Scaling LLMs through next-token prediction is limited by high-quality data availability. Kimi K1.5 overcomes this with an optimized reinforcement learning framework, enhancing long-context reasoning, policy optimization, and multimodal integration. It outperforms GPT-4o, Claude Sonnet 3.5, and OpenAI’s o1 across reasoning benchmarks. This article explores its architecture, training methods, and RL advancements.
Table of Content
- Understanding Kimi K1.5
- The Kimi K1.5’s Architecture
- RL Framework & Policy Optimization
- Overview of Long2Short Compression for Short-CoT Models
Lets start with understanding what Kimi K1.5 is.
Understanding Kimi K1.5
Traditional LLM scaling, based on Kaplan’s laws, is limited by finite curated data. Kimi K1.5 bypasses this by scaling reinforcement learning, enabling self-improvement beyond static datasets. Through RL training on long-context Chain-of-Thought reasoning, it achieves emergent problem-solving in mathematics, code generation, and multimodal understanding, showcasing superior performance across challenging benchmarks.
The Kimi K1.5’s Architecture
Kimi K1.5 adopts a multi-modal transformer architecture, optimized for long-context reasoning and vision-text integration. Unlike previous reinforcement learning-based LLMs that rely on Monte Carlo tree search (MCTS) or value functions, Kimi K1.5 simplifies the RL training pipeline while achieving superior results.
Overview of Kimi K1.5’s Architecture
Long-Context Scaling
Kimi K1.5 scales context length to 128K tokens, enabling it to maintain long-term dependencies and enhance reasoning over extended sequences. This is achieved through partial rollouts, which store and reuse prior reasoning steps to cut computational costs, and memory-efficient self-attention to optimize transformer operations for lengthy inputs.
Policy Optimization
Kimi K1.5 uses Online Mirror Descent RL instead of traditional advantage-based methods to refine reasoning strategies. This approach ensures stable training by avoiding variance explosion, boosts convergence efficiency, and employs adaptive sampling to focus on weaker reasoning paths, enhancing generalization across diverse tasks and scenarios.
Unified Multimodal Integration
Kimi K1.5 is trained on a mix of text and vision data, allowing cross-modal reasoning.

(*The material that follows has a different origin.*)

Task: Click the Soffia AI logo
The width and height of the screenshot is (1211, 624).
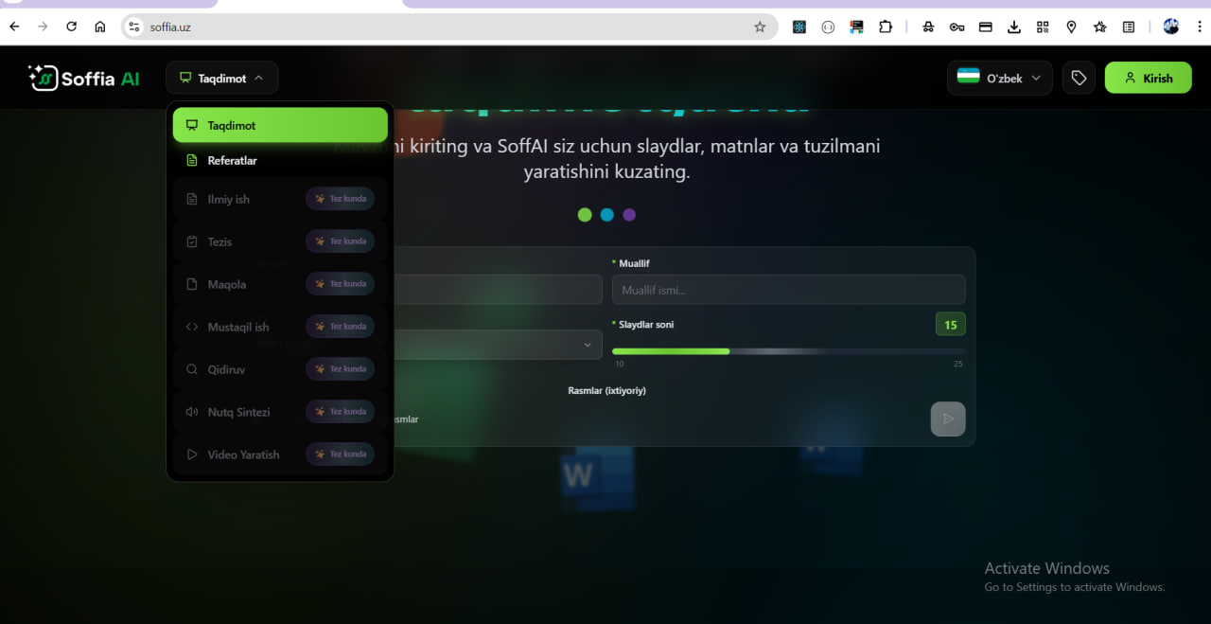Action: pyautogui.click(x=83, y=78)
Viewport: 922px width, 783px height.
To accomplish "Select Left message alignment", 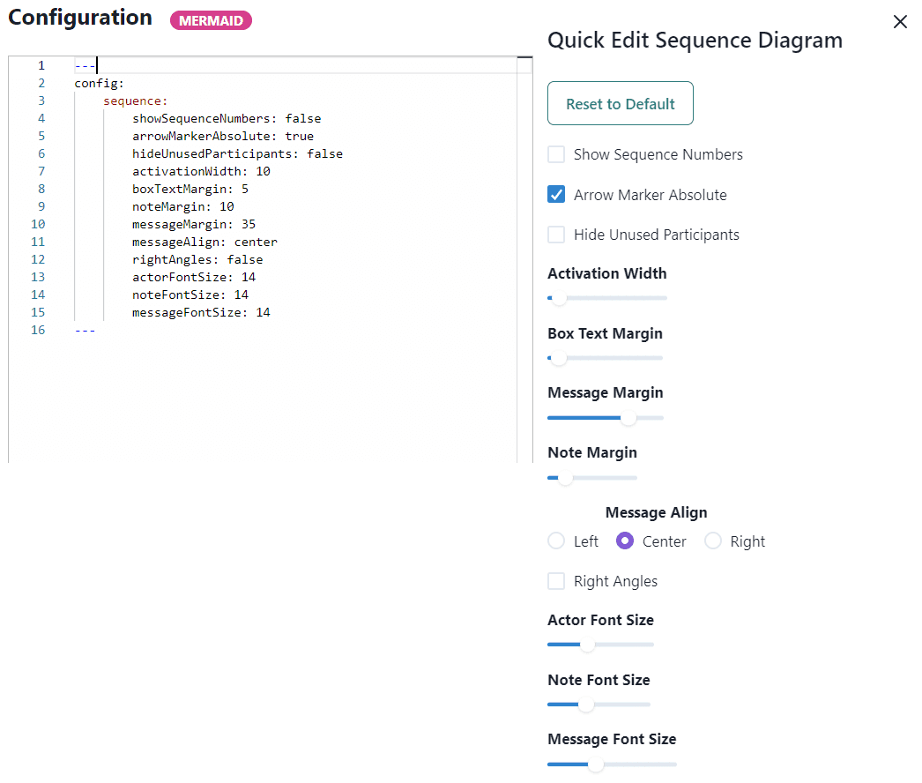I will [555, 541].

Its training corpus includes STEM problem sets for math skills, coding datasets for programming expertise, and vision-language datasets for visual comprehension, ensuring robust performance across mathematical, logical, and visual understanding tasks.
These architectural improvements collectively enable Kimi K1.5 to achieve state-of-the-art reasoning capabilities across diverse benchmarks.

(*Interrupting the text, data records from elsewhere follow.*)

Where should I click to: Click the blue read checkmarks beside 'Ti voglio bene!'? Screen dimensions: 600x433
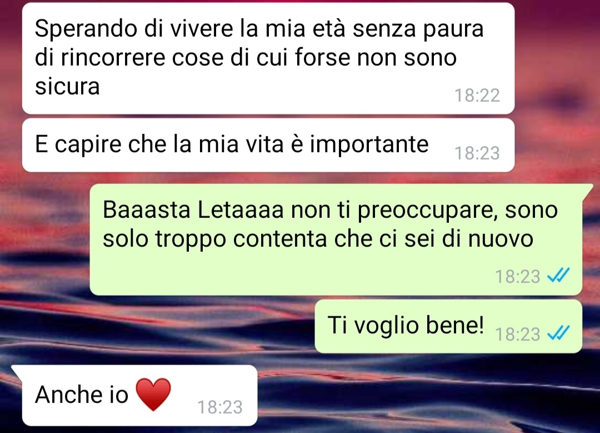coord(558,333)
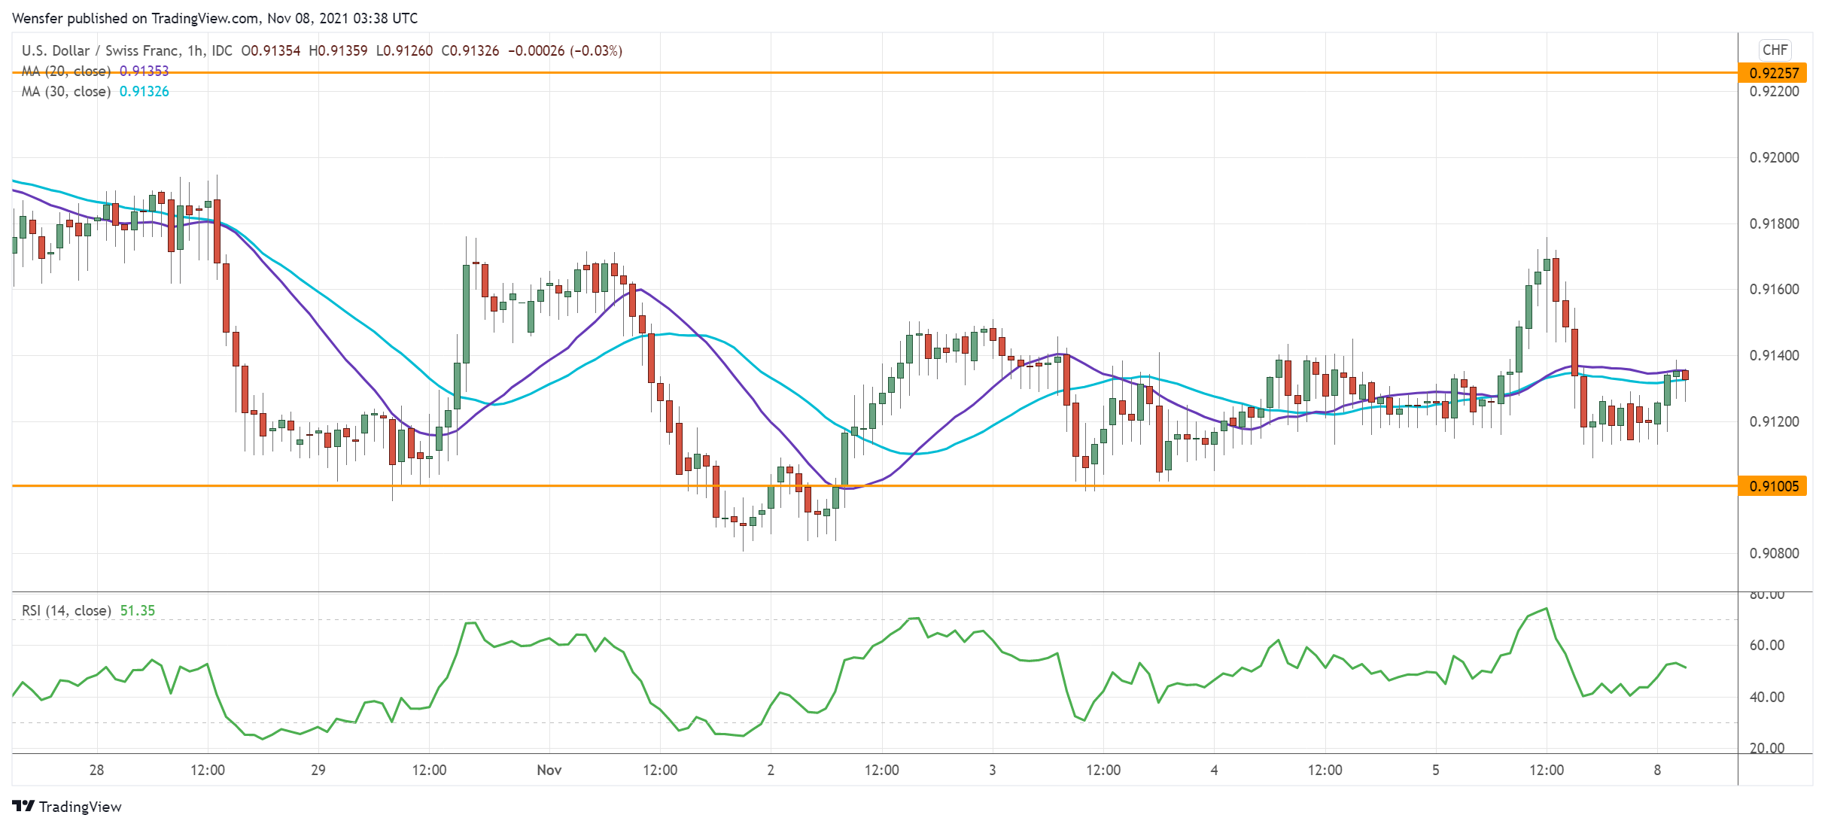Click the 0.90800 price axis label
The width and height of the screenshot is (1825, 827).
[x=1774, y=553]
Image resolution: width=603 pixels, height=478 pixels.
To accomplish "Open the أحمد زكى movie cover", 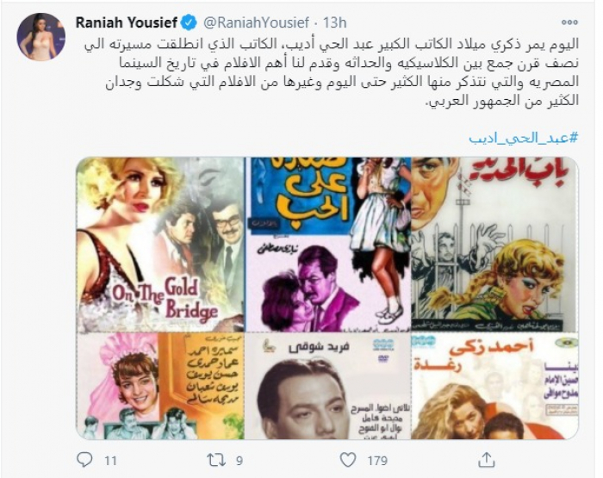I will [495, 386].
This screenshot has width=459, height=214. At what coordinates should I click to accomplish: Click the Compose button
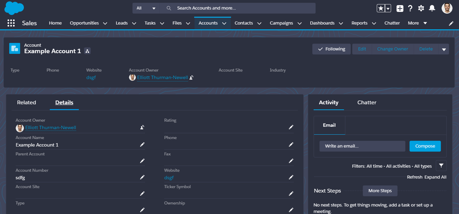(425, 146)
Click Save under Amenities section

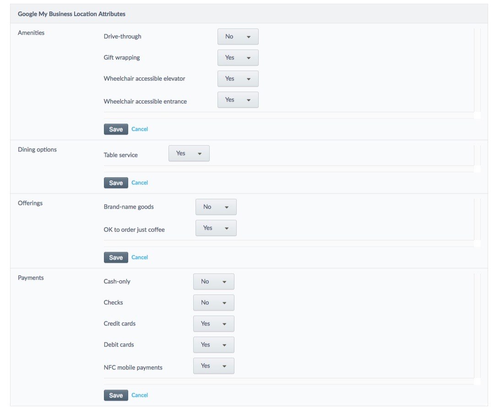(x=116, y=129)
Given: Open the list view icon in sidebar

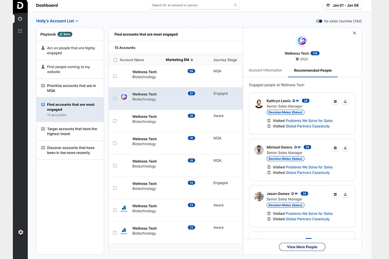Looking at the screenshot, I should (x=20, y=31).
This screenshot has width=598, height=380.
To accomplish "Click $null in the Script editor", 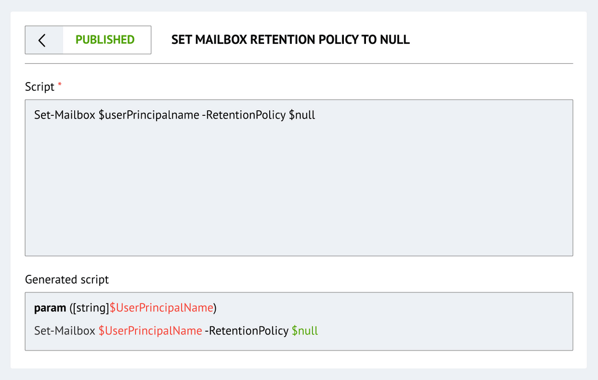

RL Framework & Policy Optimization
Kimi K1.5’s RL pipeline consists of four stages:
RL Prompt Set Curation
A high-quality prompt dataset is essential for stable RL training. It employs:
- Diverse coverage across STEM, coding, and general reasoning tasks.
- Difficulty balancing, ensuring a mix of easy and hard problems.

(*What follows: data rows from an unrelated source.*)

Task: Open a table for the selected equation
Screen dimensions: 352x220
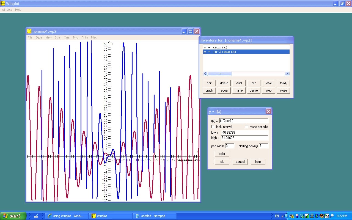Action: coord(268,83)
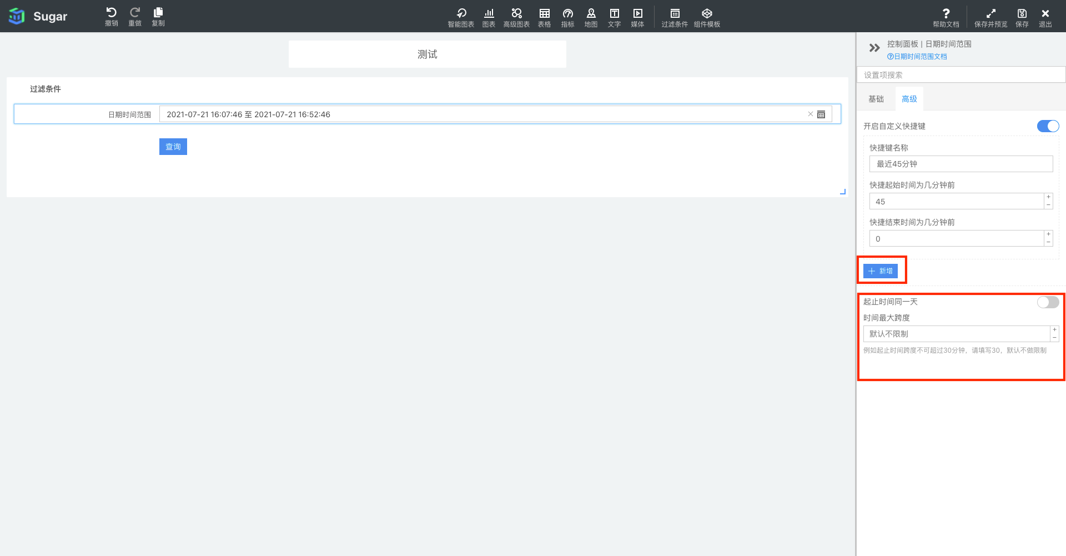
Task: Click the Redo (重做) icon
Action: [x=135, y=13]

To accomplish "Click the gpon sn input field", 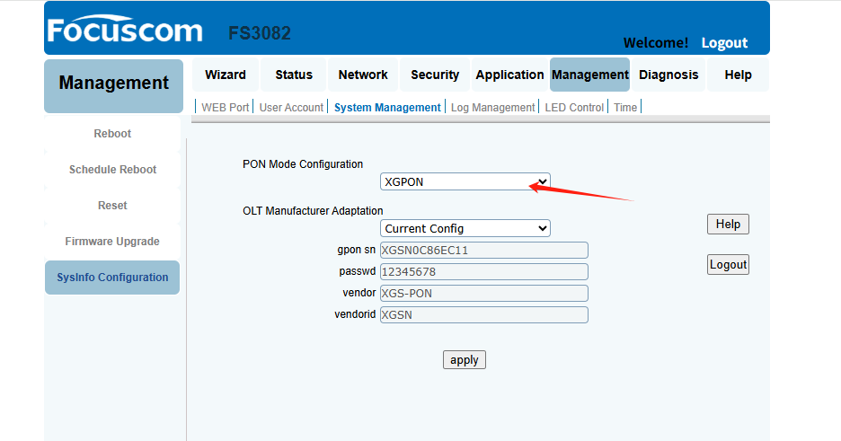I will [483, 251].
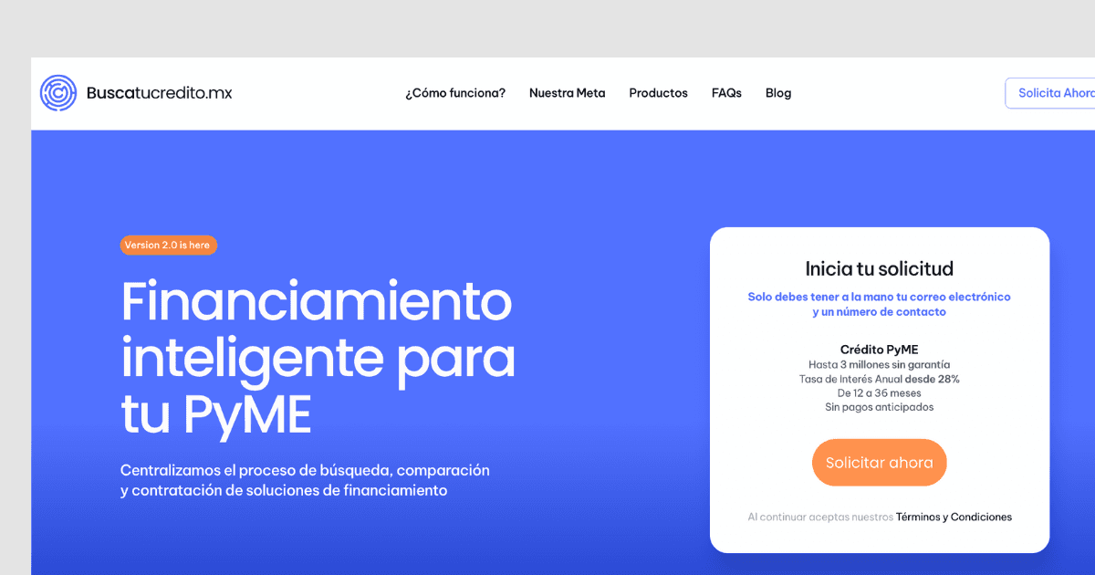The width and height of the screenshot is (1095, 575).
Task: Click the Crédito PyME product title
Action: click(x=879, y=349)
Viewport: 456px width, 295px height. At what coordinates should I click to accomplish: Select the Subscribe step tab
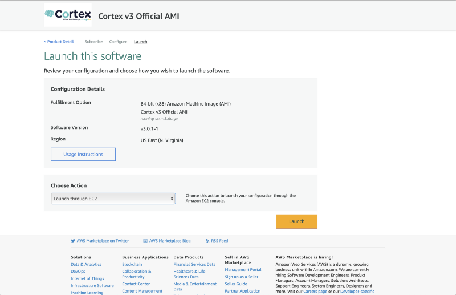pyautogui.click(x=93, y=42)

- Automated filtering, removing prompts prone to reward hacking.
Long-CoT Supervised Fine-Tuning
Before RL training, it undergoes supervised fine-tuning (SFT) on long-CoT datasets. This phase:
- Teaches the model structured reasoning through multi-step problem-solving.
- Encourages planning and self-reflection, mimicking human cognitive processes.
Reinforcement Learning with Online Mirror Descent
During RL training, It optimizes its reasoning policies using Online Mirror Descent instead of traditional policy gradient methods. Key optimizations include:
- Relative entropy regularization, preventing mode collapse during training.
- Reward models for math and code, ensuring verifiable correctness.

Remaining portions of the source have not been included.